# Experimenting with Deep Scite

Recall the model, for reference.

![](deep-scite-model-1.png)

In [1]:
import os
import tensorflow as tf
from deepscite import model
from deepscite import utils
from deepscite import train
import ruamel.yaml
from IPython.core.display import display, HTML

In [2]:
base_dir = "../"
data_dir = os.path.join(base_dir, "data/noon/")

Let's define the parameters we want to use during training/inference.

In [3]:
# Update the `conf` global state that we use in various places in the model.
conf = tf.app.flags.FLAGS

conf.embedded_word_size  = 250
conf.word_vector_size    = 500
conf.conv_size           = 3
conf.conv_stride         = 1
conf.conv_features       = 1
conf.iterations          = 100
conf.learning_rate       = 1e-3
conf.weights_reg_scale   = 1e-6
conf.activity_reg_scale  = 1e-6
conf.embedding_reg_scale = 1e-6
conf.save_path           = os.path.join(base_dir, "./checkpoints/noon")
conf.log_path            = "/tmp/tf-checkpoints/deepscite-noon"
conf.data_dir            = data_dir

checkpoint_path    = os.path.join(base_dir, "checkpoints/noon/")

## Training Step

In [4]:
conf.minibatch_size = 500
tf.reset_default_graph()
train.main(_)

Initialising new model...
Instructions for updating:
Use `tf.global_variables_initializer` instead.
Iteration #0, Loss: 0.6931469440460205, α: 0.5.
Checkpointed: /tmp/tf-checkpoints/deepscite-noon/def/checkpoint-0.
Iteration #0, Validation-set accuracy: 0.4659999907016754.
Iteration #10, Loss: 2.2052810192108154, α: 0.500728964805603.
Checkpointed: /tmp/tf-checkpoints/deepscite-noon/def/checkpoint-10.
Iteration #10, Validation-set accuracy: 0.7639999985694885.
Iteration #20, Loss: 1.027888536453247, α: 0.5028527975082397.
Checkpointed: /tmp/tf-checkpoints/deepscite-noon/def/checkpoint-20.
Iteration #20, Validation-set accuracy: 0.8180000185966492.
Iteration #30, Loss: 0.7648000121116638, α: 0.505841851234436.
Checkpointed: /tmp/tf-checkpoints/deepscite-noon/def/checkpoint-30.
Iteration #30, Validation-set accuracy: 0.8240000009536743.
Iteration #40, Loss: 0.6196095943450928, α: 0.5092655420303345.
Checkpointed: /tmp/tf-checkpoints/deepscite-noon/def/checkpoint-40.
Iteration #40, Valida

Let's feed in a single paper (title, abstract) into DeepScite and see what it thinks.

## Inference step

We need to convert the text into the format needed by the model. Each word is mapped to the index of the vector in the word embedding matrix (i.e. it's index in the `vocab.txt` file.)

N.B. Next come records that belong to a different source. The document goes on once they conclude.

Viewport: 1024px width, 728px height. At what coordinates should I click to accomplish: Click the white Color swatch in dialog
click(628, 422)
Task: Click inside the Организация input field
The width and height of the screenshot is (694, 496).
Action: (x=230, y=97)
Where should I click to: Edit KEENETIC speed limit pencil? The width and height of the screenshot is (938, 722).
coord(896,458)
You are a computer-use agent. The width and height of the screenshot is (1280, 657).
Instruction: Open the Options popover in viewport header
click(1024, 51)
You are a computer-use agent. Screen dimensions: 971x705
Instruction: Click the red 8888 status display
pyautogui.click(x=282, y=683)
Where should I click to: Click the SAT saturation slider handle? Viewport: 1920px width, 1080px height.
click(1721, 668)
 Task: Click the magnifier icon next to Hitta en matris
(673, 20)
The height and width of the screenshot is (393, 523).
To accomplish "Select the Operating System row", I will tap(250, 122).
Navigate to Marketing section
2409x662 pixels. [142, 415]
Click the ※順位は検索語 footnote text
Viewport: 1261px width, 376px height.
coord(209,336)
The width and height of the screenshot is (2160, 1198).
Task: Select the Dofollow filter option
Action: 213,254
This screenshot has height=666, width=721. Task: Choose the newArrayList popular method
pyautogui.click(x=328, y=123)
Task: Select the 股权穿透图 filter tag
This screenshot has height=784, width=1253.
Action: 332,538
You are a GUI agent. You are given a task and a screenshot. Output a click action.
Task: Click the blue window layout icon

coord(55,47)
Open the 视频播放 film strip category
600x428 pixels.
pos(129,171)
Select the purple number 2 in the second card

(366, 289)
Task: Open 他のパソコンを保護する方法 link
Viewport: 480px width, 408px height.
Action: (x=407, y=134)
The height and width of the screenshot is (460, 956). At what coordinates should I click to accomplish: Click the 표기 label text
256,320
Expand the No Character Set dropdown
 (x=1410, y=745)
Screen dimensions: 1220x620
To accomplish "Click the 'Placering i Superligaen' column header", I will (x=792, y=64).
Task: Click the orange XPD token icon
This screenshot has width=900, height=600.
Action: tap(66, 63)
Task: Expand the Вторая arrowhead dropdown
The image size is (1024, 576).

![](deep-scite-model-with-vectors.png)

In [5]:
vocab_list = utils.load_vocabulary(data_dir)
vocab_dict = {}
for k, w in enumerate(vocab_list):
    vocab_dict[w] = k

In [6]:
def get_wordids_for(s):
    r = [vocab_dict[w] for w in utils.to_words(s) if w in vocab_dict ]
    if r == []:
        raise Exception("Found no words at all!")
    return " ".join(map(str, r))

def words_to_html(words, activations, threshold=5):
    good_words = []
    bad_words  = []

    elts = []

    for k, w in enumerate(words):
        activation = round(float(activations[k]), 2)

        style = ""
        if activation > threshold:
            good_words.append(w)
            style = "color: blue !important;"

        if activation < -threshold:
            bad_words.append(w)
            style = "color: red !important;"

        elts.append("<span style='{}' title='({},{})'>{}</span>".format(
                style,
                activation,
                round(float(activations[k]), 2), w))
    
    return " ".join(elts)

## Load the model and emit a prediction

In [10]:
def infer(title, abstract):
    inputs = [ {"id": "", 
                "wordset_1_ids": get_wordids_for(title), 
                "wordset_2_ids": get_wordids_for(abstract) } ]

    m = model.JointEmbeddingModelForBinaryClassification(conf.embedded_word_size)

    # TensorFlow is uses a lot of global state. As a result, if we 
    # wish to re-run this cell many times, we need to have this
    # statement here to ensure nothing is kept over.
    tf.reset_default_graph()

    # We're only inputting one piece of data - a single paper.
    conf.minibatch_size = 1

    with tf.Session() as sess:

        model_params = m.graph(
            conf.minibatch_size,
            len(vocab_list),
            conf.word_vector_size,
            conf.conv_size,
            conf.conv_stride,
            conf.conv_features
        )

        # Load the trained weights
        saver = tf.train.Saver()
        checkpoint = tf.train.latest_checkpoint(checkpoint_path)

        if not checkpoint:
            raise Exception("Couldn't find checkpoint at: {}".format(checkpoint_path))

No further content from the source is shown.